Pada saat yang sama, masyarakat kelimpahruahan ini juga ditandai oleh melimpahnya tempat makan beserta budayanya yang dapat dikonsumsi. Makanan cepat saji ala KFC adalah contoh paling gampang yang dapat dinikmati di Indonesia, jumlahnya telah mencapai 736 gerai. Di McDonald juga demikian, dulu sangat terbatas kini dapat dinikmati oleh semua kalangan di berbagai daerah.
Yang terakhir adalah barang-barang branded yang membanjiri tempat-tempat belanja modern, seperti tas merek Hermes atau Louis Vuitton, cincin, kalung, dan gelang merek Tiffany, jam tangan merek Rolex atau Cartier, parfum merek Channel, sepatu merek Nike atau Adidas, dan beberapa barang-barang ikonik lainnya yang dibanderol selangit. Semuanya telah tersedia dan dapat dikonsumsi kapan saja. Begitulah masyarakat kelimpahruahan itu.
Namun, menurut Baudrillard, kelimpahruahan tersebut bukanlah kelimpahruahan sesungguhnya. Ia hanya ilusi. Masyarakat hanya menjadi mesin penekan melahap barang-barang yang diproduksi oleh industri. Selera masyarakat didorong oleh gagasan budaya, suasana, gaya, mewah, dan kebaruan. Setiap masyarakat pada akhirnya haus dengan itu, hidup adalah konsumsi dan terpuaskan hanya dengan hasrat mengkonsumsi.
Efek dari gejala itu adalah konsumsi tidak lagi bermakna materi, melainkan menjadi panggung sosial dimana tanda dan makna diperebutkan. Masyarakat sibuk memperebutkan personalisasi, gaya hidup, citra, gaya, dan cara diferensiasi untuk status sosial. Caranya adalah dengan flexing atau pamer di media sosial.

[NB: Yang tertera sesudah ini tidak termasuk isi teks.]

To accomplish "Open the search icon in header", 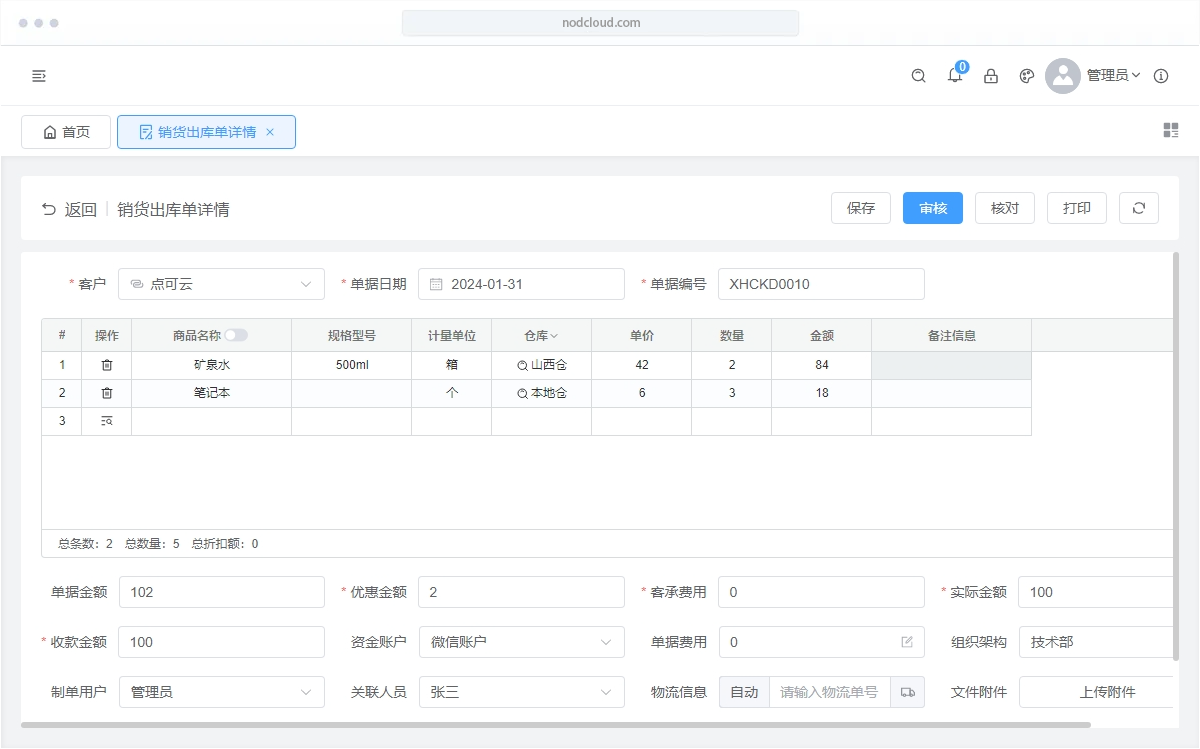I will click(x=918, y=76).
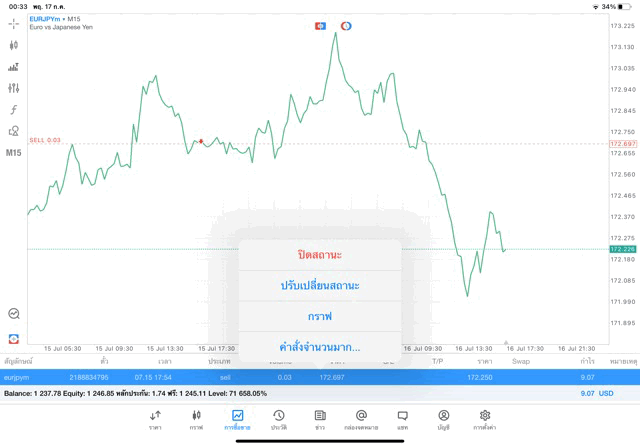
Task: Select กราฟ option in popup menu
Action: 319,316
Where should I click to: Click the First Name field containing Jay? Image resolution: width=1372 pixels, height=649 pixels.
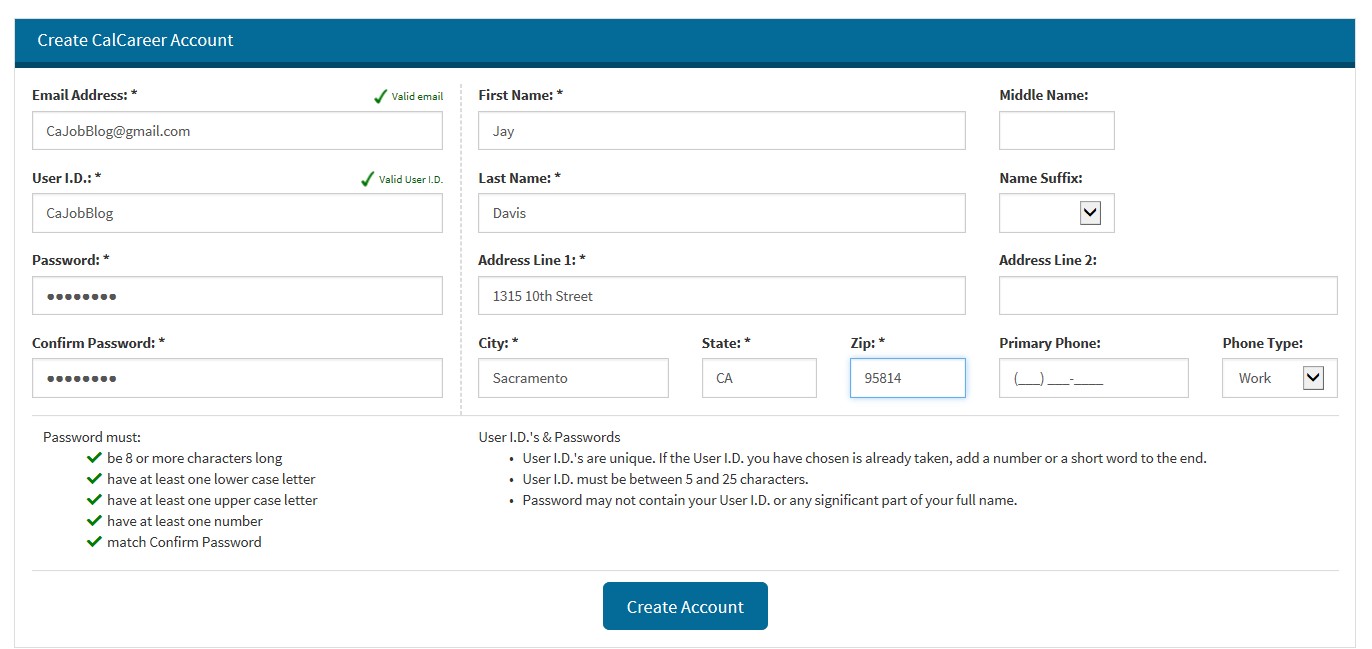pos(722,131)
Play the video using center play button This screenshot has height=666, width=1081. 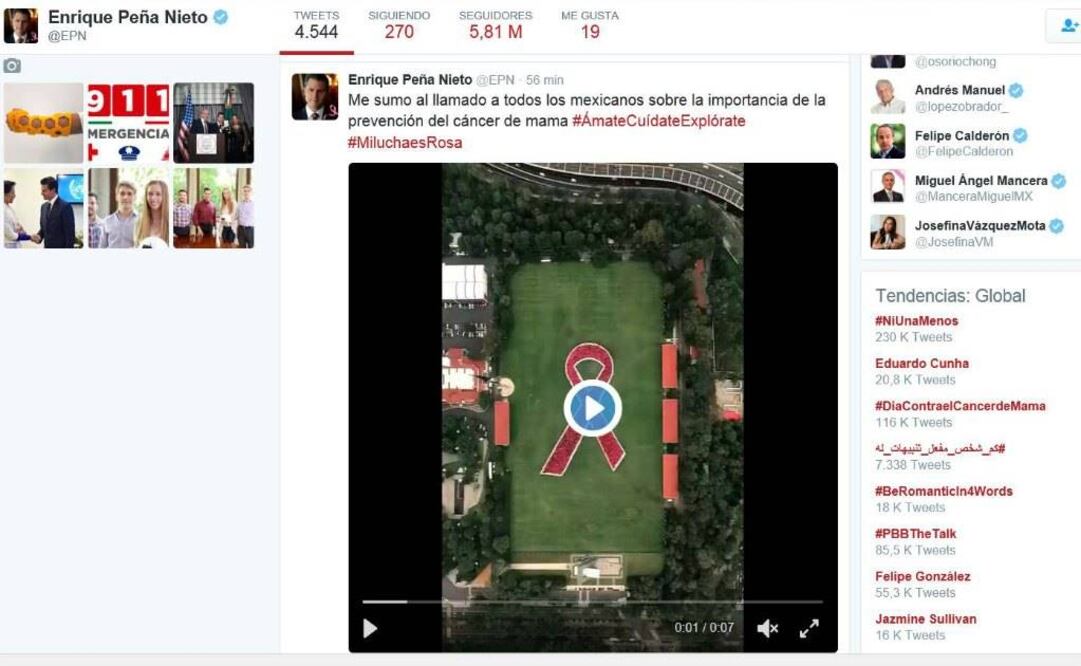(x=592, y=408)
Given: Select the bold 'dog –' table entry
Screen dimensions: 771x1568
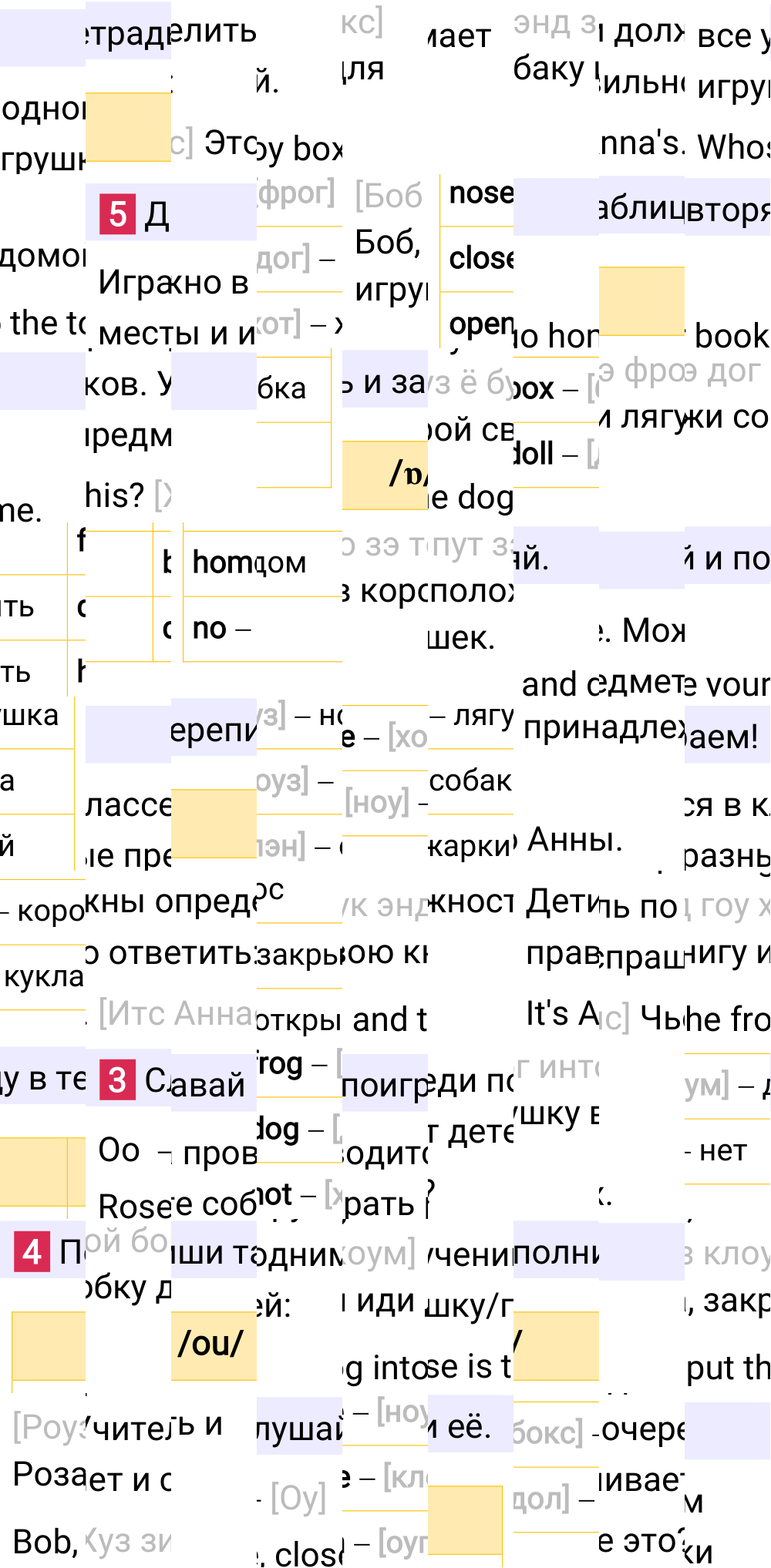Looking at the screenshot, I should 289,1130.
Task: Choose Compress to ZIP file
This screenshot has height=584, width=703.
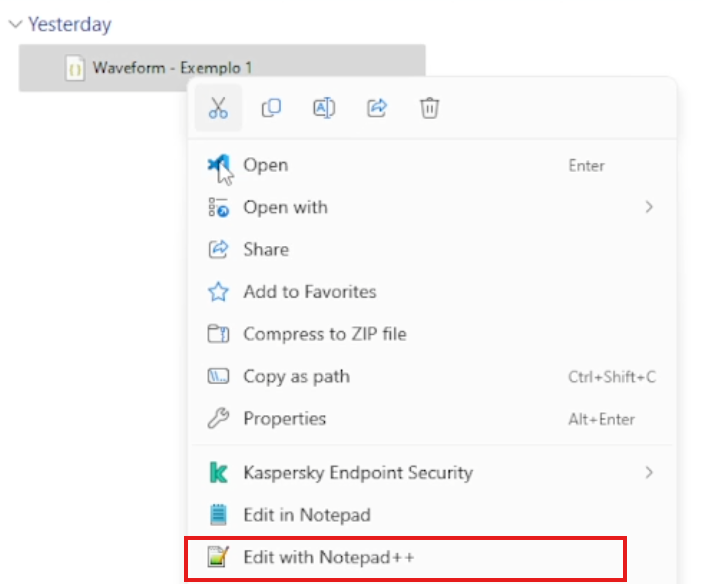Action: (x=324, y=334)
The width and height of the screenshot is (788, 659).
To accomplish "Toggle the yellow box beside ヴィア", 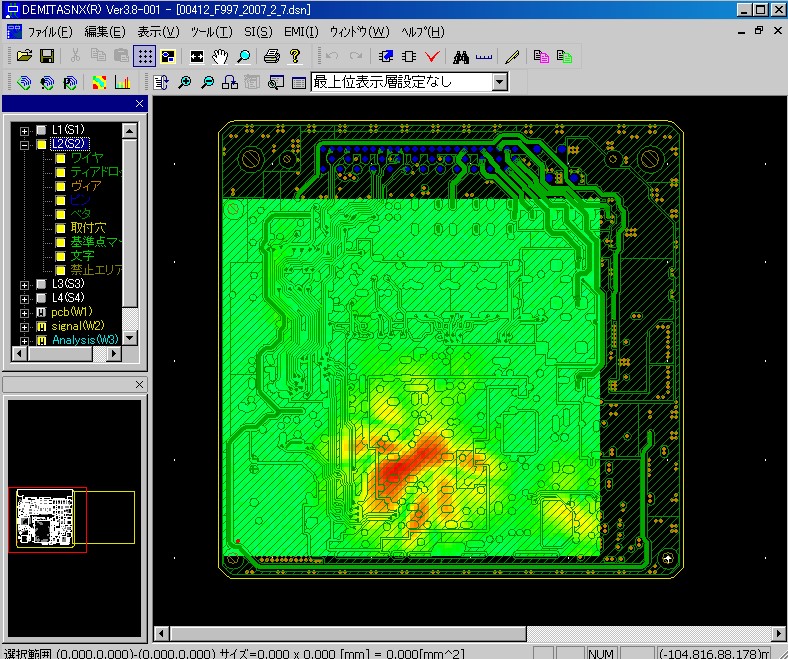I will (x=61, y=186).
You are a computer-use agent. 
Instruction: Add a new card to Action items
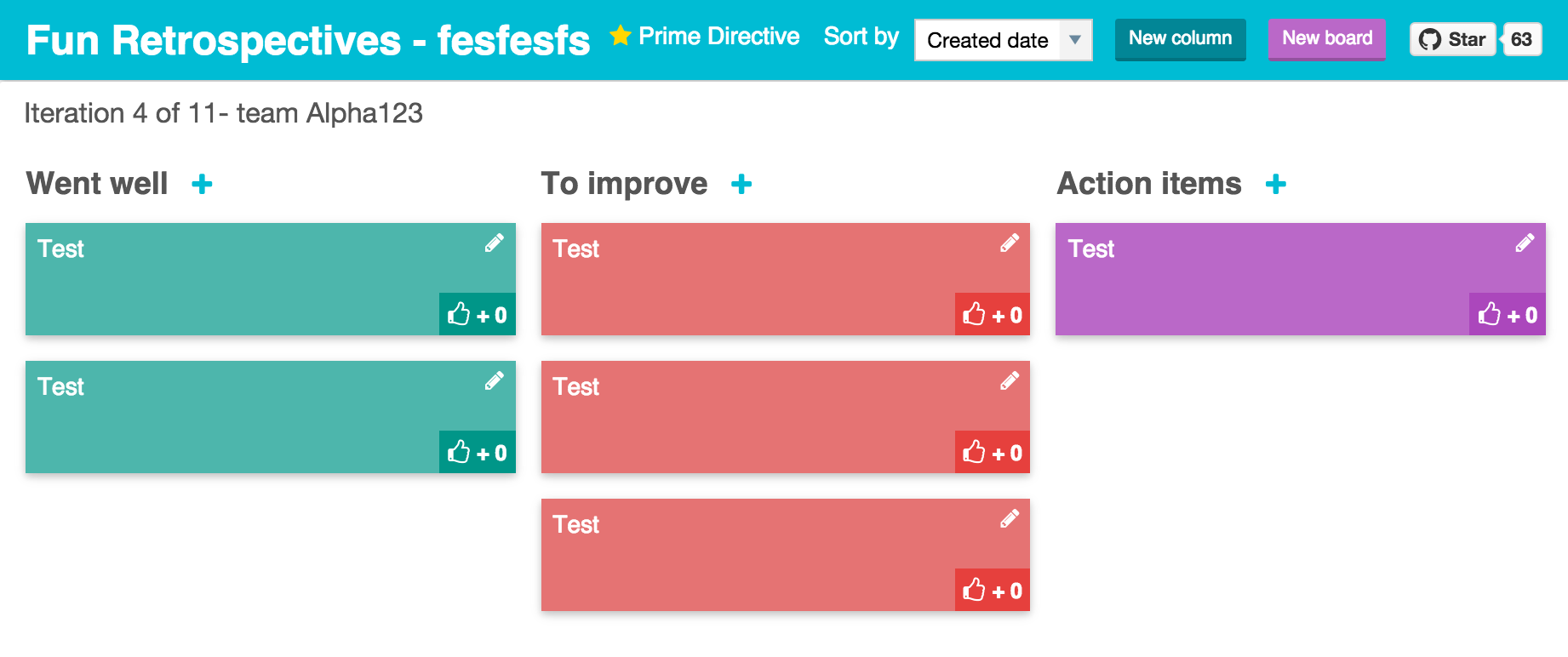pos(1275,183)
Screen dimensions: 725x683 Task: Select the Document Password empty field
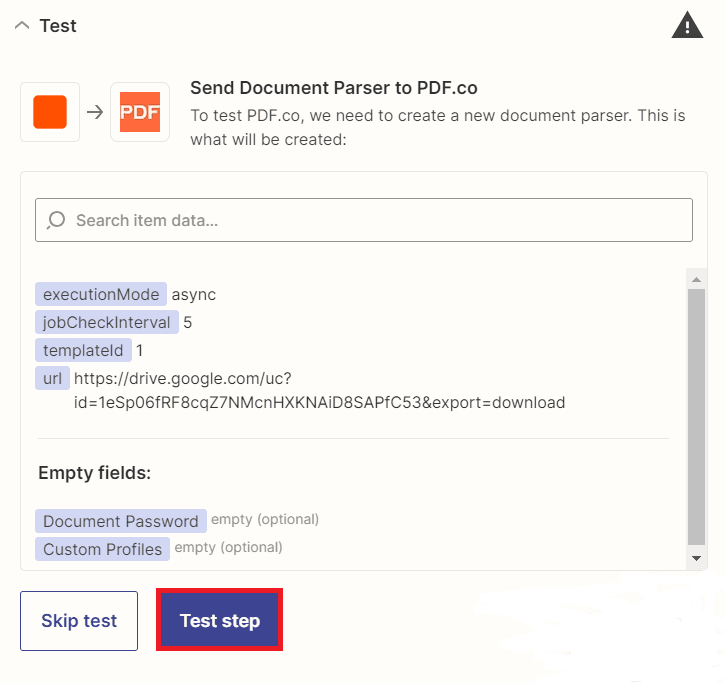(120, 521)
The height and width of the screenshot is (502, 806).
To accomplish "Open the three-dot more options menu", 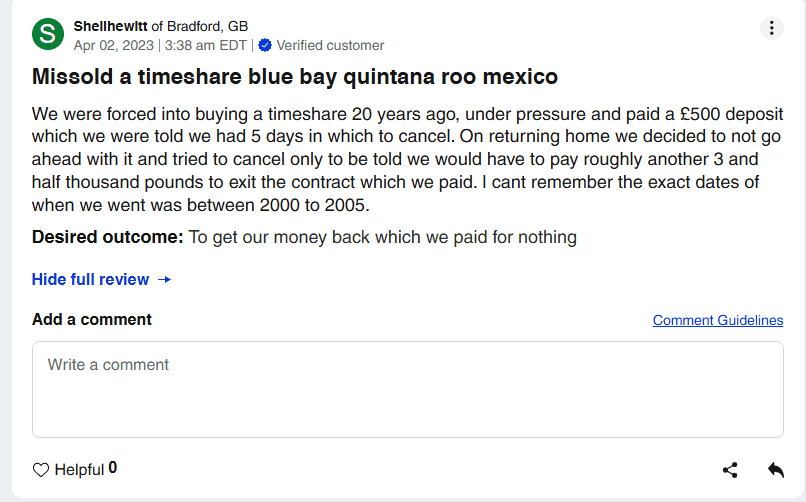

Lebih jauh, pamer kemudian berkembang menjadi routine untuk menunjukkan status sosialnya, (seperti kaya, banyak duit, dan gaul). Semakin sering memamerkan sesuatu, semakin kuat menemukan makna hidupnya. Karena itu, di media sosial seperti Facebook, Instagram, Tiktok, Whatsapp, dan Youtube kita kerap melihat pamer gaya dan citra yang datang dan pergi silih berganti. Ia juga datang silang menyilang menciptakan cermin citra tempat orang berkaca.
Begitu banyak cermin citra dan gaya itu membuat kehidupan (media) sosial ini mirip seperti hutan rimba cermin citra; orang saling bercermin, saling meniru, dan saling berobsesi, sehingga sulit membedakan mana yang asli mana yang palsu, mana yang kaya beneran mana yang tidak. Di tengah hutan rimba cermin citra ini pula kita sesungguhnya telah masuk menjadi apa yang disebut Ulrich Beck (1986) sebagai risiko gesellschaft (masyarakat risiko). Yang kita nikmati di sana bukan distribusi barang-barang (materi), melainkan distribusi "hal-hal yang buruk" atau bahaya-bahaya.
Tak heran jika belakangan terjadi banyak kasus penipuan yang melibatkan banyak orang kaya termasuk para artis. Mereka terjebak oleh obsesi ingin cepet kaya melalui bisnis bodong, trading bodong, dan seterusnya. Mereka membayangkan sultan sesungguhnya, padahal yang mereka lihat hanyalah citra dan gelembungnya.
Berpikir Reflektif
Berangkat dari fenomena di atas, kita perlu berpikir reflektif tentang dunia kelimpahruahan ini. Banjir tanda, citra, materi, hingga informasi dalam kehidupan modern ini perlu kita refleksikan. Secara kasat mata, semua itu telah menawarkan kenikmatan, bahkan juga menawarkan hasrat duniawi. Untuk kebaikan, kita tidak bisa melihat itu hanya sebatas tampilan luarnya, tanpa melihat dimensi terdalamnya.
Berpikir reflektif adalah soal bagaimana kita tidak menjadi dangkal, sumbu pendek, atau apapun istilahnya yang cepat memutuskan tanpa melalui pengetahuan yang mendalam. Kita mesti menunda terlebih dahulu (epoche) asumsi dan penilaian tentang apa yang yang kita lihat di media sosial. Sehingga tidak terjebak oleh rayuan dan godaan citra. Apalagi di era media sosial ini, yang acapkali terjadi pendangkalan yang berakibat pada mudahnya masyarakat terperdaya.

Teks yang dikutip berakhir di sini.